Edwards v. Vannoy
Headline: New jury‑unanimity rule is blocked from overturning final convictions on federal post‑conviction review, leaving people convicted by non‑unanimous juries (mainly in Louisiana and Oregon) without federal relief.
Holding: The Ramos jury‑unanimity rule does not apply retroactively on federal collateral review; final convictions obtained by non‑unanimous juries remain unaffected under federal habeas law.
- Final convictions based on non‑unanimous juries remain valid in federal habeas cases.
- People convicted earlier in Louisiana and Oregon cannot get federal habeas relief under Ramos.
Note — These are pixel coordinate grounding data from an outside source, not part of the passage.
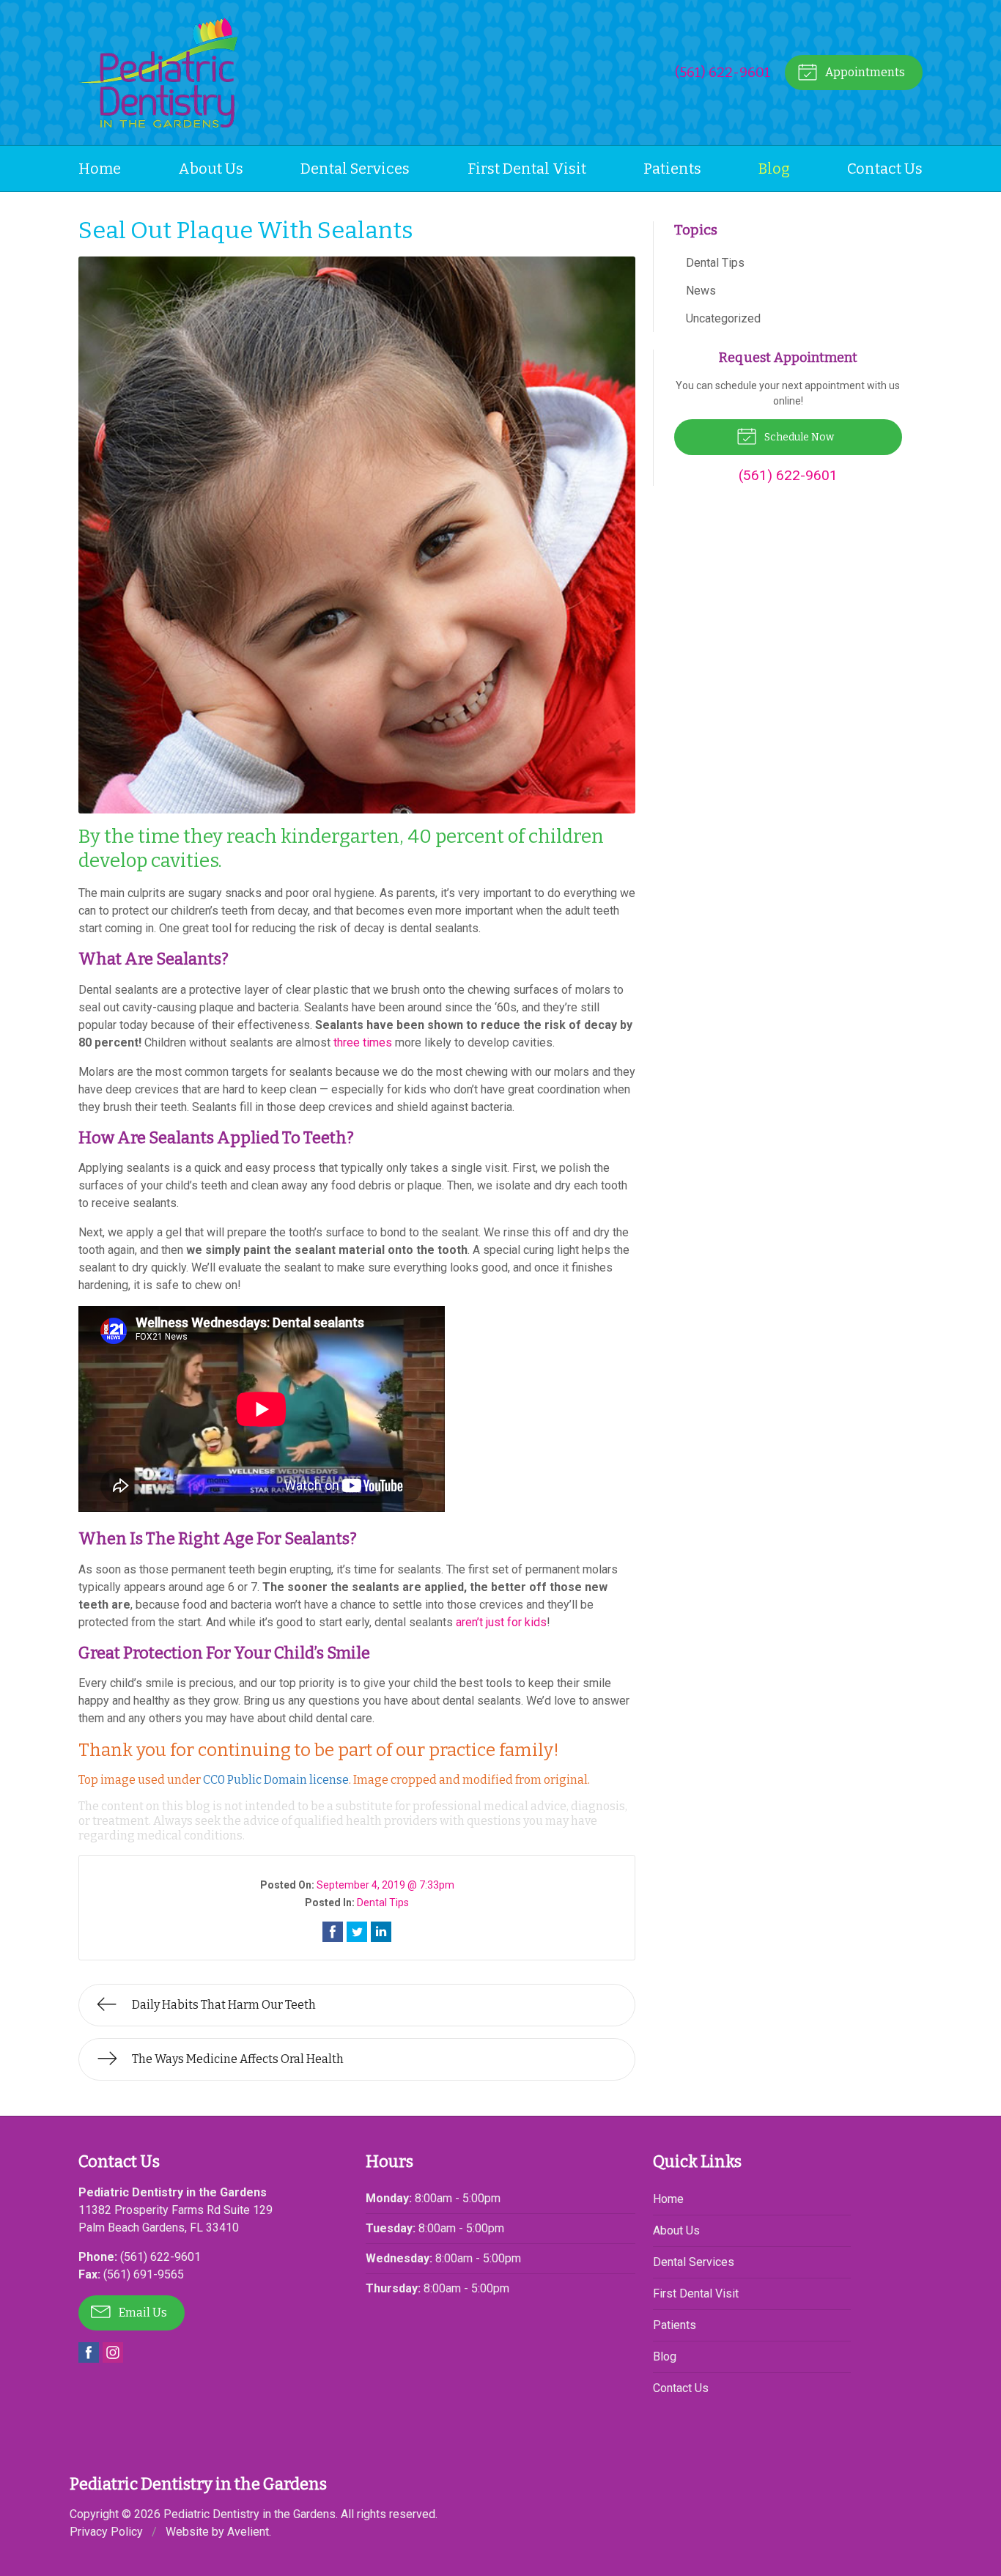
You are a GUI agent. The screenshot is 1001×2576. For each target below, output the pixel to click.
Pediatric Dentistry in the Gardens (249, 2514)
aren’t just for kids (501, 1622)
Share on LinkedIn (381, 1932)
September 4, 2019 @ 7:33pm (385, 1885)
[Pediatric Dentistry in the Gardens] (157, 73)
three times (362, 1042)
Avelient (248, 2532)
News (701, 291)
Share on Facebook (332, 1932)
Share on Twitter (357, 1932)
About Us (210, 168)
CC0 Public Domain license (276, 1780)
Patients (672, 168)
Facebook (88, 2352)
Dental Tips (383, 1902)
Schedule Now (798, 437)
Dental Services (355, 168)
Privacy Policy (106, 2532)
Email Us (142, 2312)
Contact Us (885, 168)
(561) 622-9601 (723, 72)
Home (99, 168)
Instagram (113, 2352)
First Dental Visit (527, 168)
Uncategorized (723, 318)
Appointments (864, 72)
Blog (774, 168)
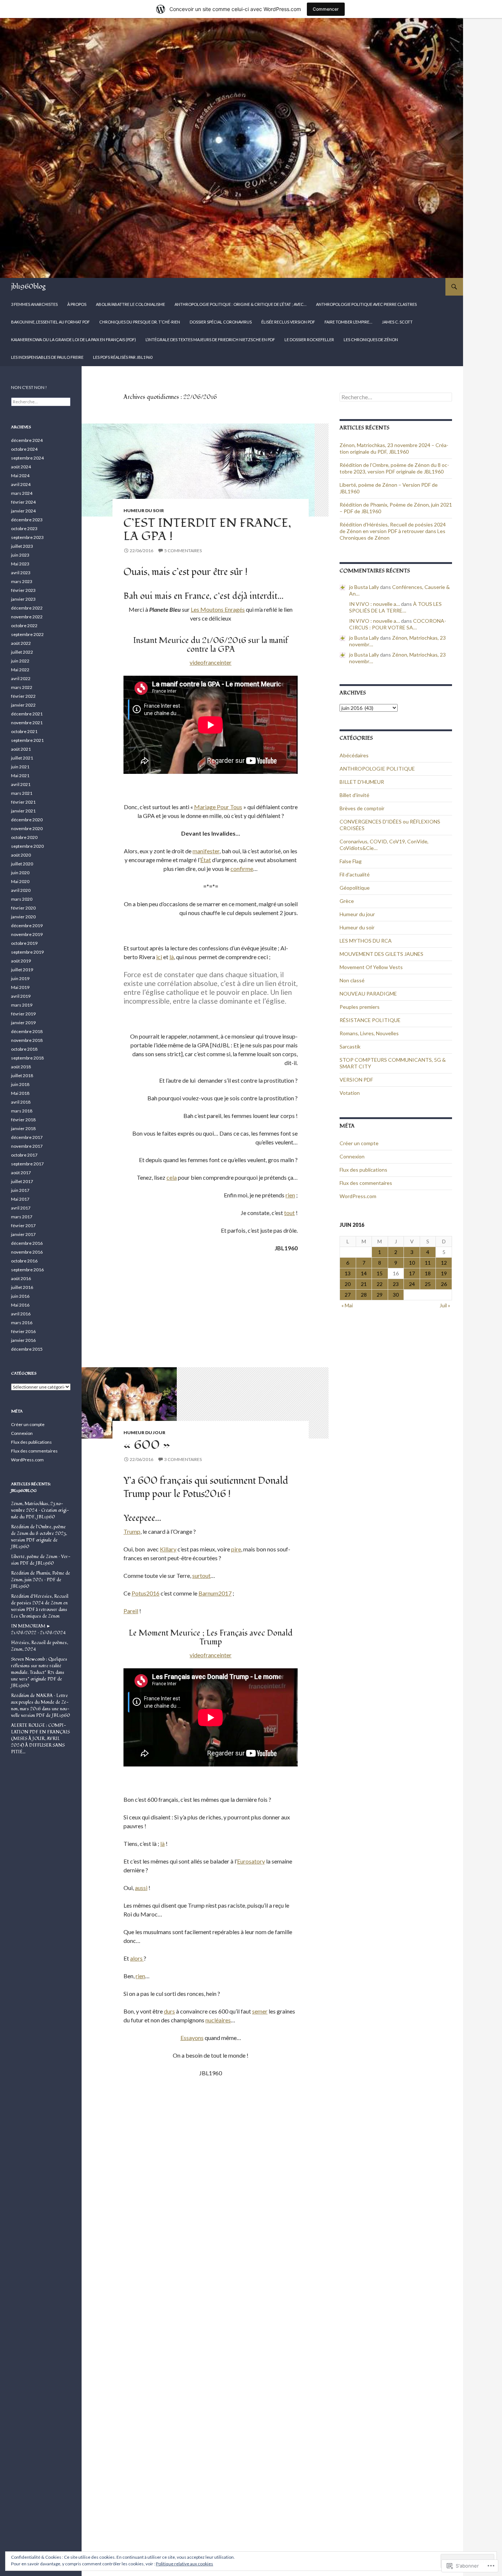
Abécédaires (354, 755)
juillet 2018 (22, 1075)
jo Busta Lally (364, 587)
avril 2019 (21, 996)
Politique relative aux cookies (184, 2563)
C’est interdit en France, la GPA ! (207, 529)
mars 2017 (21, 1216)
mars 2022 (21, 687)
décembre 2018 (27, 1031)
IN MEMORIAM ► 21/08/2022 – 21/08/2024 (38, 1629)
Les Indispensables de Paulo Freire (47, 357)
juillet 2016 (22, 1287)
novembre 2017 (27, 1146)
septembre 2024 (27, 458)
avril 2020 (21, 890)
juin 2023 (20, 555)
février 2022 (23, 696)
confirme (241, 868)
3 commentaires (183, 1459)
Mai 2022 (20, 669)
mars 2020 (21, 899)
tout (289, 1212)
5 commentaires (183, 550)
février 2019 (23, 1014)
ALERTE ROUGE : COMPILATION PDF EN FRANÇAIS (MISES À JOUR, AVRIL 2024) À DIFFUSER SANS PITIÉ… (40, 1738)
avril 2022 (21, 678)
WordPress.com (358, 1196)
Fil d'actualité (355, 874)
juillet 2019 (22, 969)
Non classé (352, 980)
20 (348, 1284)
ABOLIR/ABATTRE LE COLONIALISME (130, 304)
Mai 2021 (20, 775)
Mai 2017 (20, 1199)
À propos (76, 304)
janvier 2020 (23, 916)
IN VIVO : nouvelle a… (374, 604)
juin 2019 (20, 978)
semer (260, 2011)
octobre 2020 (24, 837)
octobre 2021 (24, 731)
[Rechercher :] (396, 397)
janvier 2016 (23, 1340)
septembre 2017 (27, 1163)
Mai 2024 (20, 475)
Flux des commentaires (366, 1183)
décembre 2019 (27, 925)
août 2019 (21, 961)
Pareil (130, 1610)
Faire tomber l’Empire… (348, 321)
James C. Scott (397, 321)
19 (444, 1273)
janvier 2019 (23, 1022)
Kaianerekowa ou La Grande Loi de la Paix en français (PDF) (73, 339)
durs (169, 2011)
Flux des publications (363, 1169)
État (205, 859)
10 (412, 1263)
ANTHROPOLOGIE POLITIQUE (377, 768)
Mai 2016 (20, 1305)
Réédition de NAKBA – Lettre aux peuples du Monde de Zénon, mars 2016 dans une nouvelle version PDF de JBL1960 (40, 1706)
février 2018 (23, 1119)
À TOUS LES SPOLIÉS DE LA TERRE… (395, 607)
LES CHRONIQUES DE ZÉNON (371, 339)
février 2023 (23, 590)
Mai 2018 (20, 1093)
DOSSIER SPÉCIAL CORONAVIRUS (221, 321)
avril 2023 (21, 572)
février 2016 (23, 1331)
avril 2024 (21, 484)
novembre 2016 (27, 1252)
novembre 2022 (27, 616)
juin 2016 (20, 1296)
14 (364, 1273)
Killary (168, 1549)
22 (380, 1284)
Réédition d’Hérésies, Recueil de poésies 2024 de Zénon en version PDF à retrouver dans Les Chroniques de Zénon (393, 531)
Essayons (192, 2037)
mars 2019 (21, 1005)
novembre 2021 (27, 722)
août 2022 (21, 643)
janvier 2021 (23, 811)
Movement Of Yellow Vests (371, 967)
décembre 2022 (27, 608)
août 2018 (21, 1066)
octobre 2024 (24, 449)
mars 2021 (21, 793)
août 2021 (21, 749)
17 (412, 1273)
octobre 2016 (24, 1261)
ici (159, 956)
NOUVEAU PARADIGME (368, 993)
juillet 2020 (22, 864)
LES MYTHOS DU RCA (366, 940)
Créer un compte (359, 1143)
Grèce (347, 901)
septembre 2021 (27, 740)
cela (171, 1177)
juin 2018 (20, 1084)
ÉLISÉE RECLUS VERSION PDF (288, 321)
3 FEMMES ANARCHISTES (34, 304)
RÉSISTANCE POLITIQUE (370, 1020)
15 (380, 1273)
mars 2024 (21, 493)
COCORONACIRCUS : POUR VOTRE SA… (397, 624)
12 (444, 1263)
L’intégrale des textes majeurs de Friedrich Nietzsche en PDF (210, 339)
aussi (141, 1887)
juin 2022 (20, 661)
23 (396, 1284)
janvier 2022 (23, 705)
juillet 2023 (22, 546)
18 (428, 1273)
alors (137, 1958)
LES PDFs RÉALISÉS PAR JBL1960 (122, 357)
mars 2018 (21, 1111)
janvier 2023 (23, 599)
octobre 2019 (24, 943)
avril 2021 (21, 784)
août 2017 (21, 1172)
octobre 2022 (24, 625)
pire (236, 1549)
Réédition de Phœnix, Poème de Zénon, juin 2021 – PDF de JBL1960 (40, 1580)
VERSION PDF (356, 1079)
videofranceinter (211, 662)
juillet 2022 (22, 652)
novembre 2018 (27, 1040)
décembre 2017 (27, 1137)
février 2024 (23, 502)
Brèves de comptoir (362, 808)
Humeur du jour (144, 1432)
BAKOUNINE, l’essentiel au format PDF (50, 321)
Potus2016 (145, 1593)
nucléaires (218, 2019)
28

- States may choose to apply the unanimous‑jury rule in state post‑conviction proceedings.
Summary
Background
A man convicted in Louisiana in 2007 was found guilty by non‑unanimous juries (11–1 and 10–2 votes). After his conviction became final, he sought federal post‑conviction review (a habeas petition) arguing his trial violated a unanimous‑jury right. Lower courts relied on an older decision allowing non‑unanimous verdicts. While his petition was pending, this Court in Ramos said state juries must be unanimous, overruling the older case.
Reasoning
The Court applied its retroactivity framework and said new criminal procedure rules normally do not undo final convictions on federal collateral review. Ramos announced a new rule because it overruled the old precedent, but the Court concluded that rule is not a rare “watershed” procedural rule that must apply retroactively. The majority compared Ramos to other major decisions that were also denied retroactive effect, stressed States’ reliance and retrial costs, and declared the theoretical watershed exception moribund.
Real world impact
Because Ramos does not apply retroactively on federal habeas review, people with final convictions from non‑unanimous juries cannot use Ramos to get federal relief. The Ramos rule still governs cases on direct appeal and trials going forward. The Court noted retrials years later would burden victims, courts, and evidence, and added that States remain free to apply the unanimity rule in their own post‑conviction systems.
Dissents or concurrances
Two Justices stressed statutory and procedural reasons supporting the majority outcome. A dissent argued Ramos is a watershed rule tied to history and racial harms and should apply retroactively.